Latar belakang keluarga Kiai Djauhari, Kiai Tidjani dan Kiai Ahmad Fauzi adalah keluarga yang menjadi pengamal tarekat. Latar pendidikan Kiai Djauhari di pesantren tradisional (Annuqayah Guluk-guluk, Tebuireng Jombang dan Sidogiri Pasuruan), sedangkan Kiai Tidjani dan Kiai Ahmad Fauzi adalah lulusan pesantren modern (Pondok Gontor Ponorogo). Ketiganya pernah menimba ilmu di Saudi Arabia walaupun dengan jenis dan jenjang yang berbeda. Kiai Djauhari aktif berpolitik praktis melalui partai Masyumi, sedangkan Kiai Tidjani dan Kiai Ahmad Fauzi, keduanya memilih sikap netral dalam politik.

Konstruksi Sosial Sebagai Pimpinan Pesantren dan Muqaddam Tarekat

Melalui hasil penelitiannya Iwan memandang bahwa dalam kapasitas sebagai pimpinan pesantren, ketiga kiai tersebut secara berkelanjutan menuju dan menjalankan makna yang sama dalam proses internalisasi nilai Tarekat Tijaniyah ke dalam pendidikan pesantren. Walaupun ketiganya kemudian berbeda dalam forum atau bentuk aktualisasi di lapangan. Pada periode Kiai Djauhari, santri dianjurkan bertarekat, sedangkan pada masa Kiai Tidjani dan Kiai Ahmad Fauzi, santri tidak dianjurkan bertarekat secara formal masuk ke dalam Tarekat Tijaniyah.
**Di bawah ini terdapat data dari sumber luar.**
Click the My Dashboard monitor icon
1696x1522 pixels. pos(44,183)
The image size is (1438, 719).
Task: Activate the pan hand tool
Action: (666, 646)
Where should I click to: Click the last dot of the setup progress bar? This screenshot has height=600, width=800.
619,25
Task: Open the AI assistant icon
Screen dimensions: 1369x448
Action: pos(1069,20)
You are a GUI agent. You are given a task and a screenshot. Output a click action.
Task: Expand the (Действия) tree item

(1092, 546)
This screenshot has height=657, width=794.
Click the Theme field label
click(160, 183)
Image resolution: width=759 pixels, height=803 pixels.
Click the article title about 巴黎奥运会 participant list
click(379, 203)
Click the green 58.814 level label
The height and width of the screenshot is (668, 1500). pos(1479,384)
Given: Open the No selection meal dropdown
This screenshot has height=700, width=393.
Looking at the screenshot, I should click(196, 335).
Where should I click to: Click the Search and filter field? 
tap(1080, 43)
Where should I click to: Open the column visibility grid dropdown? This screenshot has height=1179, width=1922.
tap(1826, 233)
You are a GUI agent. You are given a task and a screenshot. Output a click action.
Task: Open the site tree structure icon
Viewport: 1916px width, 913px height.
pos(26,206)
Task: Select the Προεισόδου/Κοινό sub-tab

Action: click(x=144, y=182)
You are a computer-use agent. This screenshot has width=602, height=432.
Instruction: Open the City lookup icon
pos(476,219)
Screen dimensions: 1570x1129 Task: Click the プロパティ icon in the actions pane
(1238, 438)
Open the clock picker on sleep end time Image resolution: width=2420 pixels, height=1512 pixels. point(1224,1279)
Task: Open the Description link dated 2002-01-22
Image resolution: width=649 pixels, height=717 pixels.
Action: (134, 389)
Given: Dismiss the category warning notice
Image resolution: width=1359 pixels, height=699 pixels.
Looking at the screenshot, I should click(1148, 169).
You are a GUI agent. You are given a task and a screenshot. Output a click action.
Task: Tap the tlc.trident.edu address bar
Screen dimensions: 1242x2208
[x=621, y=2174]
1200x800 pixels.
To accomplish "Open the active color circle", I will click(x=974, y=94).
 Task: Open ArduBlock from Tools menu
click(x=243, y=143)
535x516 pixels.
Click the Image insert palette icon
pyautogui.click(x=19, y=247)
Dengan begitu, konstruksi sosial yang terjadi bisa diistilahkan berkelanjutan secara subtansial dan mengalami perubahan secara parsial, atau inilah bentuk dari konstruksi tarekat tranformatif pesantren modern.

Melalui penelitian yang dilakukannya, Iwan berharap bahwa penelitian ini dapat memberikan rekomendasi dan saran yang dapat digunakan oleh beberapa pihak yang memungkinkan memiliki relevansi dengan penelitian yang sudah ia lakukan seperti lembaga pendidikan pesantren, para kiai pengamal tarekat yang bergelut dan terjun langsung didunia pendidikan pesantren, serta para peneliti-peneliti dimasa depan yang dapat dijadikan sebagai perbandingan yang nantinya akan dapat mengungkap dan mengkaji lebih mendalam kajian tarekat yang diamalkan di sebuah pesantren.